- **Rows**:
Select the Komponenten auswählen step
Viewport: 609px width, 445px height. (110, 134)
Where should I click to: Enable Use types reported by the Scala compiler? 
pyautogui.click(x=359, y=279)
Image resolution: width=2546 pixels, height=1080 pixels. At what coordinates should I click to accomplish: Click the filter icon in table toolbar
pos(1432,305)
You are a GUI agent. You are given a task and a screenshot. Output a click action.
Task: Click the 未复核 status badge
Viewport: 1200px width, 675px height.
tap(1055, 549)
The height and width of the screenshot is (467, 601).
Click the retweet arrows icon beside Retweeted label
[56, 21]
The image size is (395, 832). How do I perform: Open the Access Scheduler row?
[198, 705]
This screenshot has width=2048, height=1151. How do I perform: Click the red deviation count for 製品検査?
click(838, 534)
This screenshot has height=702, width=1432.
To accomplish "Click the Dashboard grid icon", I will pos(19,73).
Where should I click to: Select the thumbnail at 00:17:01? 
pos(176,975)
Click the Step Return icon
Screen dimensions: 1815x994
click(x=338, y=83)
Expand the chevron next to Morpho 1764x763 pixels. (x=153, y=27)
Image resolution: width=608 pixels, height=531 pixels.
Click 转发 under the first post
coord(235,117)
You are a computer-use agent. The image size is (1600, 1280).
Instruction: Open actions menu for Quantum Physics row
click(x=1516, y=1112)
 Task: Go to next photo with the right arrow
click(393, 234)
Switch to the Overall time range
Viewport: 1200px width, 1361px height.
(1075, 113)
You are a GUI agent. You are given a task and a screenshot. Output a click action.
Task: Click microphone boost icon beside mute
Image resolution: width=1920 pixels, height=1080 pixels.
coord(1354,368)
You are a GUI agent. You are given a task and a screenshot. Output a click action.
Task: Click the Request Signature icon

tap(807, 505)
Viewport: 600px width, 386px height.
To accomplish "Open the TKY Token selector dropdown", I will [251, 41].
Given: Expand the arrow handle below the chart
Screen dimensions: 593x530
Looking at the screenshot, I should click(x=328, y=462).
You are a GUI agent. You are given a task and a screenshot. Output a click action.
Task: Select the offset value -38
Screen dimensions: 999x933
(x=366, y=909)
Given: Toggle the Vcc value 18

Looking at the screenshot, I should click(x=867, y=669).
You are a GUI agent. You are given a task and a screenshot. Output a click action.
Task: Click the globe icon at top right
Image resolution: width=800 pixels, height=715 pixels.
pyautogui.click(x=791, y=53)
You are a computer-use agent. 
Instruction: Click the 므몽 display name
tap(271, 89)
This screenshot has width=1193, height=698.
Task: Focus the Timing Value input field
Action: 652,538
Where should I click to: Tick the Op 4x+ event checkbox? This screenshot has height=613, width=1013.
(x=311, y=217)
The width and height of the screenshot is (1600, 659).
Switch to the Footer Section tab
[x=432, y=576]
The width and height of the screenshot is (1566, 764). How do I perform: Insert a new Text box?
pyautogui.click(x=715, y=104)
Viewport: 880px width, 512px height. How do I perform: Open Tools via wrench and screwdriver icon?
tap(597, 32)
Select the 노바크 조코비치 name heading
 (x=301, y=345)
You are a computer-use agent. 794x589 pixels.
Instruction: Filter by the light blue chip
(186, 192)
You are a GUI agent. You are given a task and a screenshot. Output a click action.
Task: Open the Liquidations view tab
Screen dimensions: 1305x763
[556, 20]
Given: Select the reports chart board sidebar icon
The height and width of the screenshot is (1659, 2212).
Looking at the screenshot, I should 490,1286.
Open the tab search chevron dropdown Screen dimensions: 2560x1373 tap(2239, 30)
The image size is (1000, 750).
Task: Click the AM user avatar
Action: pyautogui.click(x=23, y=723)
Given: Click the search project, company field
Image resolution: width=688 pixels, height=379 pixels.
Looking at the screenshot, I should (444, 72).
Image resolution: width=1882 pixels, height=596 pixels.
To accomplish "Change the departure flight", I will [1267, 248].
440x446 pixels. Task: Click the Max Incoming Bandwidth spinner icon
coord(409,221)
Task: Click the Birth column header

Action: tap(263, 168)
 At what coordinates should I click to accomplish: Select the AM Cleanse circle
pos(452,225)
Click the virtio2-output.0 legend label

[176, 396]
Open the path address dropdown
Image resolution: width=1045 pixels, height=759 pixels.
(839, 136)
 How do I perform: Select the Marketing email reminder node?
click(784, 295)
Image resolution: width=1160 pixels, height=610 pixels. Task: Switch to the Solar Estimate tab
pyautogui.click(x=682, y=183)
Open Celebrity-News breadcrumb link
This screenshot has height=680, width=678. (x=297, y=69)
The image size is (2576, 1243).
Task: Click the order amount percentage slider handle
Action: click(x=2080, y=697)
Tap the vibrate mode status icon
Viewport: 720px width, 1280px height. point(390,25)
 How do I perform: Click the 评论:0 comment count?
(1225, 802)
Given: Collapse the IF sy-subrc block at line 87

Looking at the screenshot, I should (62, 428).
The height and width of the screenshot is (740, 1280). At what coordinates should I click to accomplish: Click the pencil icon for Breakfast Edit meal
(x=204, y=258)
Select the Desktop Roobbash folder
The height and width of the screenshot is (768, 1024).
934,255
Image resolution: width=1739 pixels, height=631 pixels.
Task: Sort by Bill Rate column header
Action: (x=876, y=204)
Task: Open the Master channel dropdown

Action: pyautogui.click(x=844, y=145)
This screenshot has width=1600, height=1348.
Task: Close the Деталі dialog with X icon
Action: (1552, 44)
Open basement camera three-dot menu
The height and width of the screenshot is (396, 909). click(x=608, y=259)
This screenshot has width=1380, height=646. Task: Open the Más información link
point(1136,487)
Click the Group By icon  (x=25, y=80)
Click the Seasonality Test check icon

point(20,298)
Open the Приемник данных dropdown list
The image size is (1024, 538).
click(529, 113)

- **Do this**: Revise the records above by replacing "Screen dimensions" with "Screen size" wherever it appears, and leave everything else unchanged.

- **Written answer**:
Select the Komponenten auswählen step
Viewport: 609px width, 445px height. (110, 134)
Where should I click to: Enable Use types reported by the Scala compiler? 
pyautogui.click(x=359, y=279)
Image resolution: width=2546 pixels, height=1080 pixels. At what coordinates should I click to accomplish: Click the filter icon in table toolbar
pos(1432,305)
You are a GUI agent. You are given a task and a screenshot. Output a click action.
Task: Click the 未复核 status badge
Viewport: 1200px width, 675px height.
tap(1055, 549)
The height and width of the screenshot is (467, 601).
Click the retweet arrows icon beside Retweeted label
[56, 21]
The image size is (395, 832). How do I perform: Open the Access Scheduler row?
[198, 705]
This screenshot has width=2048, height=1151. How do I perform: Click the red deviation count for 製品検査?
click(838, 534)
This screenshot has height=702, width=1432.
To accomplish "Click the Dashboard grid icon", I will pos(19,73).
Where should I click to: Select the thumbnail at 00:17:01? 
pos(176,975)
Click the Step Return icon
Screen size: 1815x994
click(x=338, y=83)
Expand the chevron next to Morpho 1764x763 pixels. (x=153, y=27)
Image resolution: width=608 pixels, height=531 pixels.
Click 转发 under the first post
coord(235,117)
You are a computer-use agent. The image size is (1600, 1280).
Instruction: Open actions menu for Quantum Physics row
click(x=1516, y=1112)
 Task: Go to next photo with the right arrow
click(393, 234)
Switch to the Overall time range
Viewport: 1200px width, 1361px height.
(1075, 113)
You are a GUI agent. You are given a task and a screenshot. Output a click action.
Task: Click microphone boost icon beside mute
Image resolution: width=1920 pixels, height=1080 pixels.
coord(1354,368)
You are a GUI agent. You are given a task and a screenshot. Output a click action.
Task: Click the Request Signature icon

tap(807, 505)
Viewport: 600px width, 386px height.
To accomplish "Open the TKY Token selector dropdown", I will [251, 41].
Given: Expand the arrow handle below the chart
Screen size: 593x530
Looking at the screenshot, I should click(x=328, y=462).
You are a GUI agent. You are given a task and a screenshot. Output a click action.
Task: Select the offset value -38
Screen size: 999x933
(x=366, y=909)
Given: Toggle the Vcc value 18

Looking at the screenshot, I should click(x=867, y=669).
You are a GUI agent. You are given a task and a screenshot. Output a click action.
Task: Click the globe icon at top right
Image resolution: width=800 pixels, height=715 pixels.
pyautogui.click(x=791, y=53)
You are a computer-use agent. 
Instruction: Click the 므몽 display name
tap(271, 89)
This screenshot has width=1193, height=698.
Task: Focus the Timing Value input field
Action: 652,538
Where should I click to: Tick the Op 4x+ event checkbox? This screenshot has height=613, width=1013.
(x=311, y=217)
The width and height of the screenshot is (1600, 659).
Switch to the Footer Section tab
[x=432, y=576]
The width and height of the screenshot is (1566, 764). How do I perform: Insert a new Text box?
pyautogui.click(x=715, y=104)
Viewport: 880px width, 512px height. How do I perform: Open Tools via wrench and screwdriver icon?
tap(597, 32)
Select the 노바크 조코비치 name heading
 (x=301, y=345)
You are a computer-use agent. 794x589 pixels.
Instruction: Filter by the light blue chip
(186, 192)
You are a GUI agent. You are given a task and a screenshot. Output a click action.
Task: Open the Liquidations view tab
Screen size: 1305x763
[556, 20]
Given: Select the reports chart board sidebar icon
The height and width of the screenshot is (1659, 2212).
Looking at the screenshot, I should 490,1286.
Open the tab search chevron dropdown Screen size: 2560x1373 tap(2239, 30)
The image size is (1000, 750).
Task: Click the AM user avatar
Action: pyautogui.click(x=23, y=723)
Given: Click the search project, company field
Image resolution: width=688 pixels, height=379 pixels.
Looking at the screenshot, I should (444, 72).
Image resolution: width=1882 pixels, height=596 pixels.
To accomplish "Change the departure flight", I will [1267, 248].
440x446 pixels. Task: Click the Max Incoming Bandwidth spinner icon
coord(409,221)
Task: Click the Birth column header

Action: tap(263, 168)
 At what coordinates should I click to accomplish: Select the AM Cleanse circle
pos(452,225)
Click the virtio2-output.0 legend label

[176, 396]
Open the path address dropdown
Image resolution: width=1045 pixels, height=759 pixels.
(839, 136)
 How do I perform: Select the Marketing email reminder node?
click(784, 295)
Image resolution: width=1160 pixels, height=610 pixels. Task: Switch to the Solar Estimate tab
pyautogui.click(x=682, y=183)
Open Celebrity-News breadcrumb link
This screenshot has height=680, width=678. (x=297, y=69)
The image size is (2576, 1243).
Task: Click the order amount percentage slider handle
Action: click(x=2080, y=697)
Tap the vibrate mode status icon
Viewport: 720px width, 1280px height. point(390,25)
 How do I perform: Click the 评论:0 comment count?
(1225, 802)
Given: Collapse the IF sy-subrc block at line 87

Looking at the screenshot, I should (62, 428).
The height and width of the screenshot is (740, 1280). At what coordinates should I click to accomplish: Click the pencil icon for Breakfast Edit meal
(x=204, y=258)
Select the Desktop Roobbash folder
The height and width of the screenshot is (768, 1024).
934,255
Image resolution: width=1739 pixels, height=631 pixels.
Task: Sort by Bill Rate column header
Action: (x=876, y=204)
Task: Open the Master channel dropdown

Action: pyautogui.click(x=844, y=145)
This screenshot has width=1600, height=1348.
Task: Close the Деталі dialog with X icon
Action: (1552, 44)
Open basement camera three-dot menu
The height and width of the screenshot is (396, 909). click(x=608, y=259)
This screenshot has width=1380, height=646. Task: Open the Más información link
point(1136,487)
Click the Group By icon  (x=25, y=80)
Click the Seasonality Test check icon

point(20,298)
Open the Приемник данных dropdown list
The image size is (1024, 538).
click(529, 113)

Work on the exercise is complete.